De la chancellerie, de Matignon, de l'Élysée, les félicitations pleuvent sur les forces de l'ordre, leur « mobilisation », leur « efficacité ».

Un vrai-faux PV ?

Un an plus tard, ces mâles assurances sonnent le creux. Pas sûr que les journalistes soient invités ce matin place Bauveau pour le premier anniversaire de l'« affaire » de Tarnac. Le parquet de Paris est silencieux, le juge Fragnoli aussi. Les détenus ont recouvré la liberté les uns après les autres, au bout de quelques jours pour les uns, de quelques mois pour Julien Coupat et sa compagne, Yldune Lévy, et le dossier semble au même point qu'il y a douze mois. C'est-à-dire au point mort.

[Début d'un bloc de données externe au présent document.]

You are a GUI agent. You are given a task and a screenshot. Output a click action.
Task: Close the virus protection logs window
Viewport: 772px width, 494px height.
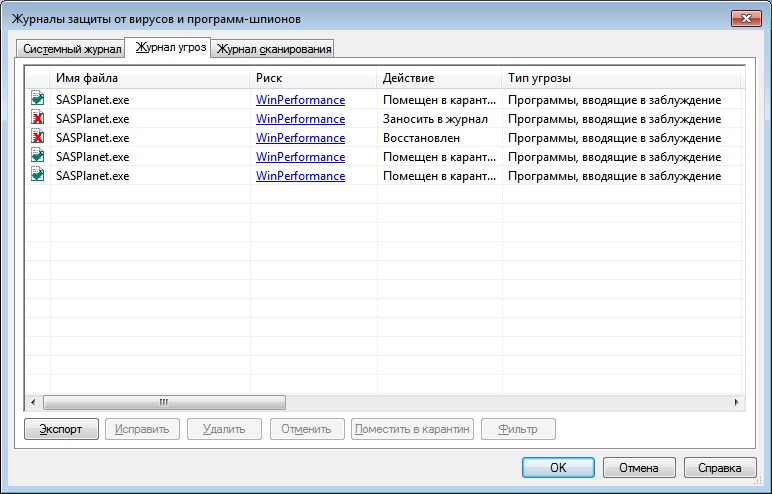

La parole est maintenant à la défense. C'est elle qui tient désormais la vedette dans les médias. Les nouveaux avocats des neuf mis en examen, Jérémie Assous et Thierry Lévy, ont adressé lundi une note au juge d'instruction pour lui rappeler « son obligation d'instruire à charge et à décharge ». Ils lui demandent notamment de « confronter les enquêteurs à leurs contradictions » afin de déterminer quel crédit on peut apporter à leurs investigations.

Est visé ce que Me Assous qualifie de « socle de l'accusation » : le procès-verbal de police qui atteste de la présence de Julien Coupat et d'Yldune Lévy à Dhuisy (Seine-et-Marne), la nuit où la ligne du TGV-Est fut endommagée par un fer à béton accroché à une caténaire. « En analysant le rapport des policiers de la Sdat (Sous-direction antiterrorisme) qui les filaient ce soir-là, on s'aperçoit qu'il est totalement incompatible avec la réalité du terrain. Soit le PV ne décrit pas la réalité, soit cette réalité s'est abstraite des règles de physique les plus élémentaires ! »

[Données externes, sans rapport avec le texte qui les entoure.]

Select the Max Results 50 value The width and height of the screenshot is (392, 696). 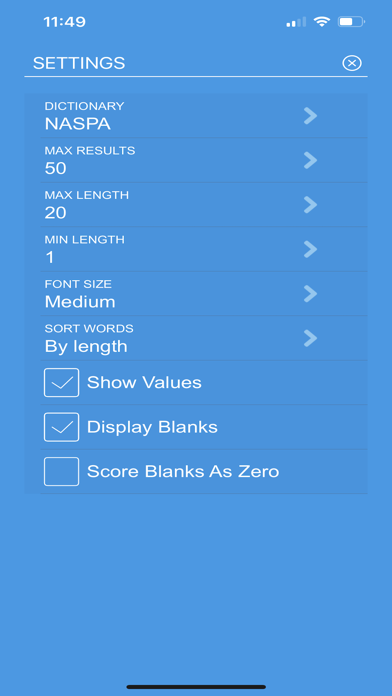click(55, 168)
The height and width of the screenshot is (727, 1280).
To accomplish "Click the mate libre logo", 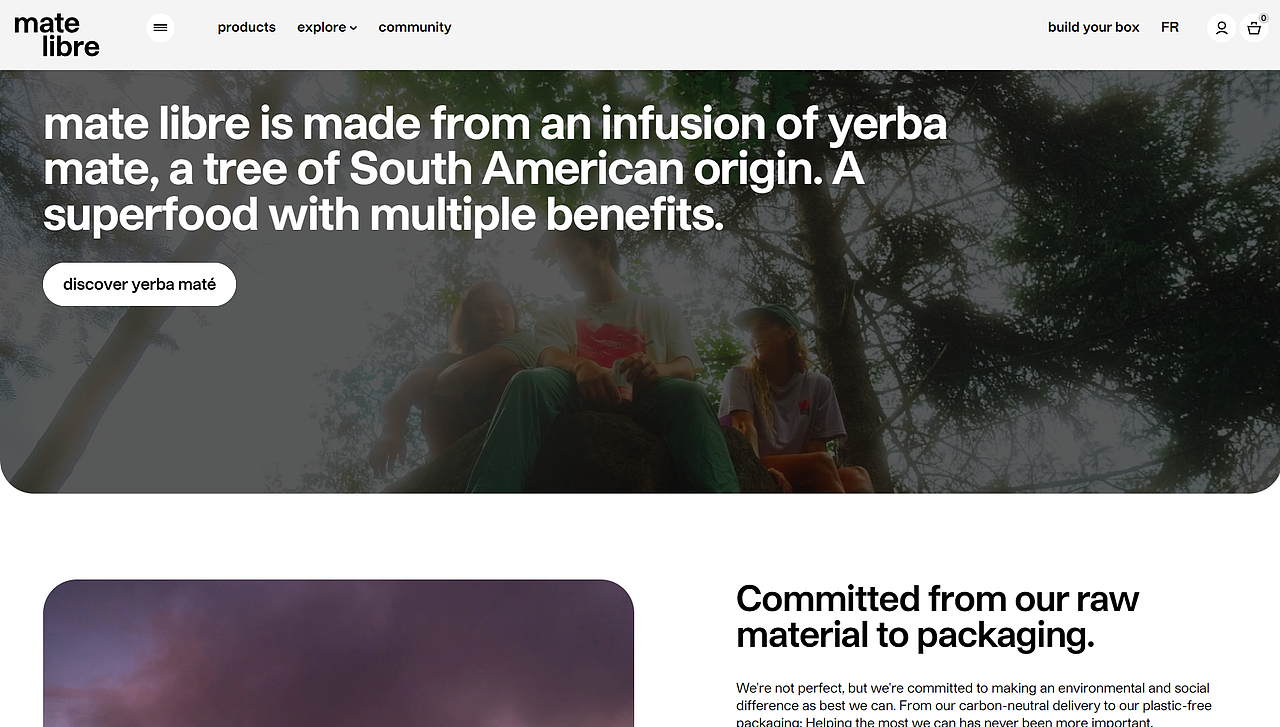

L'avocat s'est rendu sur place pour se livrer à sa propre reconstitution. La ligne LGV est en hauteur, c'est une longue ligne droite, et par nuit claire « c'est un véritable théâtre d'ombres », dit-il. « Si les policiers étaient effectivement en planque, comment expliquer qu'ils n'aient rien fait ? Pour poser le fer à béton là où il était, il faut escalader deux grilles hérissées de barbelés, parcourir 530 mètres et grimper un pylône de 7 mètres, le tout à l'aller et au retour. Et ils n'auraient rien vu, rien entendu ? »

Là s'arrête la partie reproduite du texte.